A Microsoft voltou ao centro de debates sobre segurança digital por causa do Recall, recurso do Windows baseado em IA que registra capturas de tela da atividade do usuário. Mesmo após um ano de reformulações, a funcionalidade continua sendo alvo de críticas por possíveis riscos à privacidade.
Ferramenta expõe dados armazenados pelo Recall
O especialista em segurança Alexander Hagenah desenvolveu a ferramenta TotalRecall Reloaded, capaz de acessar e exibir informações armazenadas pelo recurso. A solução evolui um projeto anterior que já havia demonstrado falhas na versão inicial do Recall.
Segundo o pesquisador, a nova ferramenta consegue contornar parte das proteções implementadas pela Microsoft e extrair o histórico completo de गतिविधade do usuário após autenticação.
Cofre protegido não impede exploração
Para reforçar a segurança, a Microsoft implementou um sistema de armazenamento protegido, com autenticação via Windows Hello e uso de virtualização.
Na prática, o acesso aos dados exige biometria, como reconhecimento facial ou digital. Ainda assim, Hagenah afirma que esse modelo pode ser explorado: um software malicioso rodando em segundo plano pode induzir o usuário a autenticar o acesso e, a partir disso, coletar os dados armazenados.
Volume de dados amplia riscos
O Recall não armazena apenas imagens. O sistema registra textos exibidos na tela, e-mails, mensagens, documentos e histórico de navegação — o que aumenta significativamente o impacto em caso de acesso indevido.
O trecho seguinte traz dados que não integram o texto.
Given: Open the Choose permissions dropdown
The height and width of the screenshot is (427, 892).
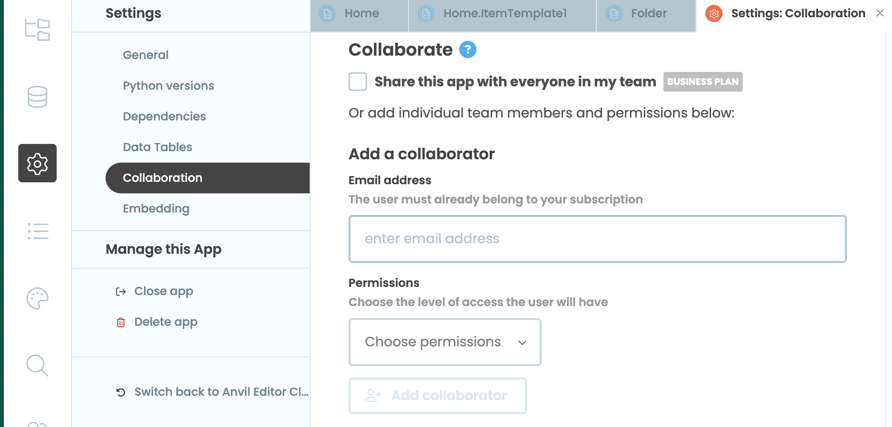Looking at the screenshot, I should coord(445,342).
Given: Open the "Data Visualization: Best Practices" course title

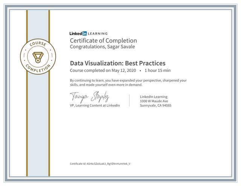Looking at the screenshot, I should (117, 63).
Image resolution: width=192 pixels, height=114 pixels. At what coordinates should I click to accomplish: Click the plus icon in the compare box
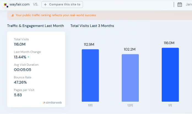(x=45, y=5)
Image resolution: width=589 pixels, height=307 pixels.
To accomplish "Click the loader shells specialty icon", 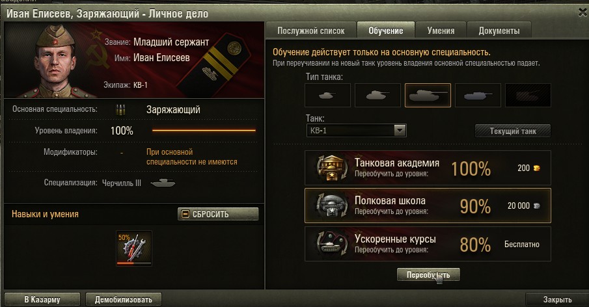I will 120,109.
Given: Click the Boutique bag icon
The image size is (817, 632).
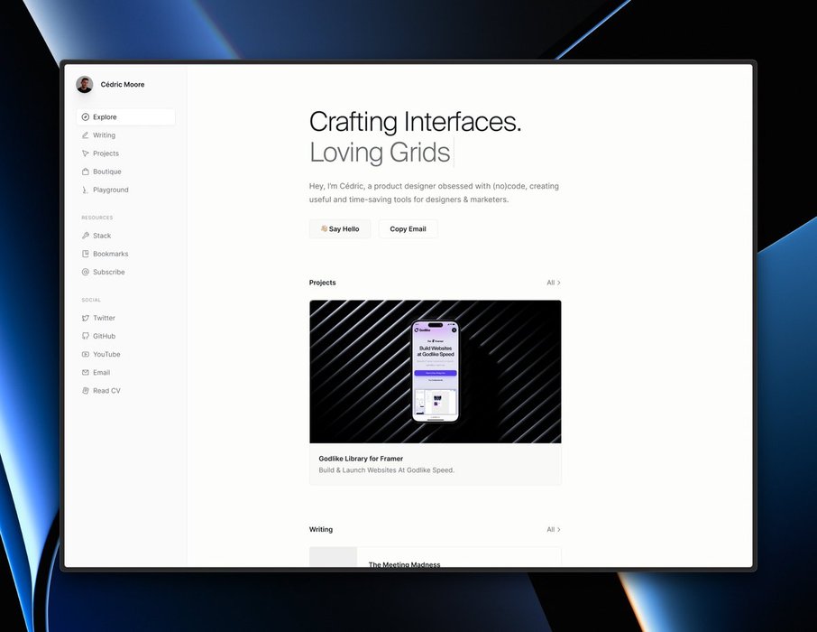Looking at the screenshot, I should 86,172.
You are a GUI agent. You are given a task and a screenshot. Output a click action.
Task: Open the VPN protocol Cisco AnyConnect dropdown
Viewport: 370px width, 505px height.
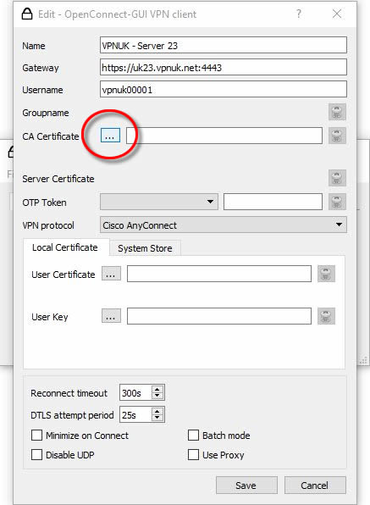pos(224,225)
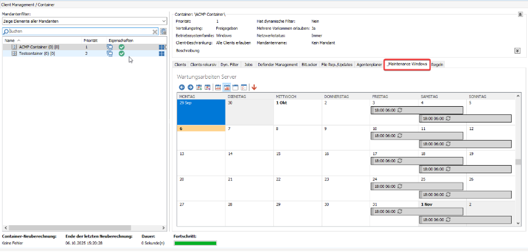
Task: Click the filter icon beside the search box
Action: pos(163,32)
De acordo com o pesquisador, esse cenário contradiz o objetivo de segurança proposto pela própria empresa.
Microsoft nega falha de segurança
A Microsoft afirma que o comportamento observado não representa uma vulnerabilidade. Segundo a empresa, os acessos seguem os mecanismos de proteção já previstos, incluindo limites de tempo e restrições contra tentativas repetidas.
Ainda assim, Hagenah contesta essa avaliação e aponta que sua ferramenta consegue contornar essas limitações.
Debate técnico segue aberto
Apesar das críticas, o especialista reconhece avanços na nova arquitetura de segurança do recurso, especialmente no uso de ambientes protegidos e autenticação robusta.
No entanto, ele destaca um ponto central: os dados, após descriptografados, ainda precisam ser processados fora do ambiente seguro, o que abre espaço para exploração.
O caso reacende o debate sobre o equilíbrio entre inovação baseada em IA e proteção de dados sensíveis, especialmente em sistemas que registram continuamente a atividade do usuário.